The provision of an output in the form of an augmented video data stream makes the output directly addressable by the driver of the vehicle in the form of driver assist functionality without necessarily requiring further processing of the data. Furthermore, because the output format is immediately addressable by a human, it enables the interface of the output data stream with a neural network for the purpose of object recognition. Neural networks operate by training from a human taught training data set and the provision of the output in the form of a video data feed interfaces very well with a neural network. In contrast, a human user cannot easily review a training data set made up of point cloud data and therefore a point cloud based approach cannot easily benefit from the training by a human operator.
Furthermore, by removing the sensor data from its initial context and applying it to the video data stream, the sensor data is removed from the sensor identity itself Any processing provided at the sensor level will therefore be incorporated prior to the inclusion of the data in the video data stream. As a result, differences arising from the sensor itself should be expunged. Such differences might arise, for example, if the sensor has been replaced by a different proprietary sensor, which undertakes different processing of the data prior to outputting its data. This makes the method substantially agnostic as to the sensor type, thus increasing the robustness of the system.

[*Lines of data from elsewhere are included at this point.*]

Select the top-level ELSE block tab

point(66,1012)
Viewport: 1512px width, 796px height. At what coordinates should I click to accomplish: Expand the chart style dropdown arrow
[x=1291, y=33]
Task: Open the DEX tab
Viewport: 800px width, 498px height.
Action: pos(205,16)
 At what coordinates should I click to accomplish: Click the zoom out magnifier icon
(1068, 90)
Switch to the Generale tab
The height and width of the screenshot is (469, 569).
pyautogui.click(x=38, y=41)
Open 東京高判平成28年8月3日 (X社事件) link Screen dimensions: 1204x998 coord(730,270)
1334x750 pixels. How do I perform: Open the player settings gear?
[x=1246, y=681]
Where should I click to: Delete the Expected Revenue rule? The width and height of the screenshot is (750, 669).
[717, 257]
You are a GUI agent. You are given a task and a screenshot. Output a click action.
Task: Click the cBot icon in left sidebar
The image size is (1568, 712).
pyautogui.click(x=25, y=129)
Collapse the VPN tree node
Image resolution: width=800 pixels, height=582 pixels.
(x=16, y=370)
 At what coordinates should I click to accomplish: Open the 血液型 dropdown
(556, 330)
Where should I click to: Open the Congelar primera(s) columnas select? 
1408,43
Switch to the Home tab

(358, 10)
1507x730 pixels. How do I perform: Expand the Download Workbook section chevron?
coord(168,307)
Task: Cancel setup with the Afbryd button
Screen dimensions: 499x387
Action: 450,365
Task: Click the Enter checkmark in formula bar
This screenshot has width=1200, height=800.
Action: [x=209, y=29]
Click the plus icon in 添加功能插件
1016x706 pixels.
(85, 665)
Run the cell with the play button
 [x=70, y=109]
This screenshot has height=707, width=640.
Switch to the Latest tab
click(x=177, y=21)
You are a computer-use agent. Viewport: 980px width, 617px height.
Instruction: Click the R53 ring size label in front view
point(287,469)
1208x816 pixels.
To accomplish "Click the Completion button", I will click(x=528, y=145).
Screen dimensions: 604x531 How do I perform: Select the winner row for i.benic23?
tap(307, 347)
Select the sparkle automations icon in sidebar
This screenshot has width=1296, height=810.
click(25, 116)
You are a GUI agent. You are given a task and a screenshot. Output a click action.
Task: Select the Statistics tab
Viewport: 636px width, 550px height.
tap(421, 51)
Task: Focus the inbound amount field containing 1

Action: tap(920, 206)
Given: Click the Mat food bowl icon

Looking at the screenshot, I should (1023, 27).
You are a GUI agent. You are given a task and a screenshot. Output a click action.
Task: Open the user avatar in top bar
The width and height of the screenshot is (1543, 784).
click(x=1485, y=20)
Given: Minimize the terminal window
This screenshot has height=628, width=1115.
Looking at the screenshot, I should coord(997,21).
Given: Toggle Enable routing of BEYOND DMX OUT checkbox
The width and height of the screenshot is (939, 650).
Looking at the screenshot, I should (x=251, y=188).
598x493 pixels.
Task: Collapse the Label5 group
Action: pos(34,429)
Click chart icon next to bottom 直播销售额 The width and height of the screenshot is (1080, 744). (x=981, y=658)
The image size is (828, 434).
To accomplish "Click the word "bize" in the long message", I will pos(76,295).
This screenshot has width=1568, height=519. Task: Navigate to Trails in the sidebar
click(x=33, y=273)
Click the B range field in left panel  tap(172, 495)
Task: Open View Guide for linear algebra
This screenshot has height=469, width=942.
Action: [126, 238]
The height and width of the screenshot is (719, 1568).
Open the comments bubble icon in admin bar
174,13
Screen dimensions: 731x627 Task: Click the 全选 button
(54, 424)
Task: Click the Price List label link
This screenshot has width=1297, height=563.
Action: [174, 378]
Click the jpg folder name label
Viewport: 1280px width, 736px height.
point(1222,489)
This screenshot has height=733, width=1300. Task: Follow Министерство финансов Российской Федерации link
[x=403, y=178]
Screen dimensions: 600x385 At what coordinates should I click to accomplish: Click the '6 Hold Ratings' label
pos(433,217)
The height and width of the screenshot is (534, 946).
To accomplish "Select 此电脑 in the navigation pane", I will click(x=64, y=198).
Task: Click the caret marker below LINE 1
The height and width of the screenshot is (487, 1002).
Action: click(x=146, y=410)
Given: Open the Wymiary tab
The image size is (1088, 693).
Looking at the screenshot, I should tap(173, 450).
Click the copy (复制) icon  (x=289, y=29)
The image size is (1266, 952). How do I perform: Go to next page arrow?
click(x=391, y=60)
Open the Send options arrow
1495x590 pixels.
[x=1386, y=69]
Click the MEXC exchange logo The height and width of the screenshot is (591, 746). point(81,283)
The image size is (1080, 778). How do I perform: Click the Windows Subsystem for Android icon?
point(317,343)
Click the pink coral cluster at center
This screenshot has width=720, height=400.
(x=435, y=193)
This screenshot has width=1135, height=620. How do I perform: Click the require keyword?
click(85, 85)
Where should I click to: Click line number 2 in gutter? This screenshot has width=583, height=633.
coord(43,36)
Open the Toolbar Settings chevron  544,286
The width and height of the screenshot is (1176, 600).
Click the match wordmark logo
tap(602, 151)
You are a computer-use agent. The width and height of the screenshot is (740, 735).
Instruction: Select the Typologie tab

The step of obtaining at least one video data feed may include the allocation of a system time to that video data feed; and the step of obtaining at least one other data input may include the allocation of a system time to the other data. These system time stamps on each thread of input data enables the step of processing the or each video data feed to include the synchronisation of the system time provided to each video data feed and other data feed.
The ingested video, sensor and vehicle data is time stamped using system time and these time stamps, together with location stamps created from GPS position data and Inertial Measurement Unit (IMU) trajectory data enable the data from different sensors to be associated with the correspondingly timed and located video data to augment the video data stream with the data from the non-video sensors.
The step of processing the video data may include calibrating other data to correct for alignment errors in the other data. Where there is an overlap in field of view between two sources of data, whether that is an overlap between the field of view of two of the video cameras or whether that is an overlap between the field of view of a ranging sensor such as a LIDAR or RADAR sensor and the field of view of one or more of the video cameras, these sensors will obtain data from the same objects. Calibration of the location and appearance of an identified object within the overlapping part of the field of view will enable corrections to the data to bring alignment between the sources.
For example, if one of the video cameras had moved from its previous position such that the combination of two video data feeds was effectively creating "double vision" within the overlap in their fields of view, this duplication could be used to correct the input from one of the cameras across its entire field of view. This would enable the data within the overlapping field of view to be aligned such that duplication was removed and, in the non-overlapping part of the field of view, the same correction could be applied in order to improve the accuracy of the data.
The step of processing the video data may include identifying inconsistencies between video data and other data and wherein a corresponding flag may be applied to the augmented video feed to identify these inconsistencies.
The application of flags to inconsistent data may be used in scenarios where it is not immediately apparent which source of data is correct and should therefore have other data sources corrected into alignment. The provision of flags to potentially inconsistent data will also help identify a faulty sensor or a circumstance in which the data from one sensor should be given primacy over the input from another data source. For example, if it is foggy, the video data stream may be compromised in comparison with the RADAR data stream and therefore the RADAR data should be given primacy where there is inconsistency between the two.
The flags may be applied to the augmented data stream and therefore included therein.
This enables their presence to be identified retrospectively when reviewing the data This may be a useful indicator for event reconstruction and forensics reviewing the data.
The processing step may include the fusion of the other data onto a corresponding frame of the or each video data feed. This may result in a single augmented video data stream or a plurality of augmented video data streams corresponding to the number of video cameras provided on the vehicle. For example, if six video cameras are provided to give 3600 coverage of the vehicle, this may be combined into a single panoramic augmented stream; or four streams with two cameras contributing to each of the front and rear views and one camera providing each side view; or six separate streams may be provided, one from each camera.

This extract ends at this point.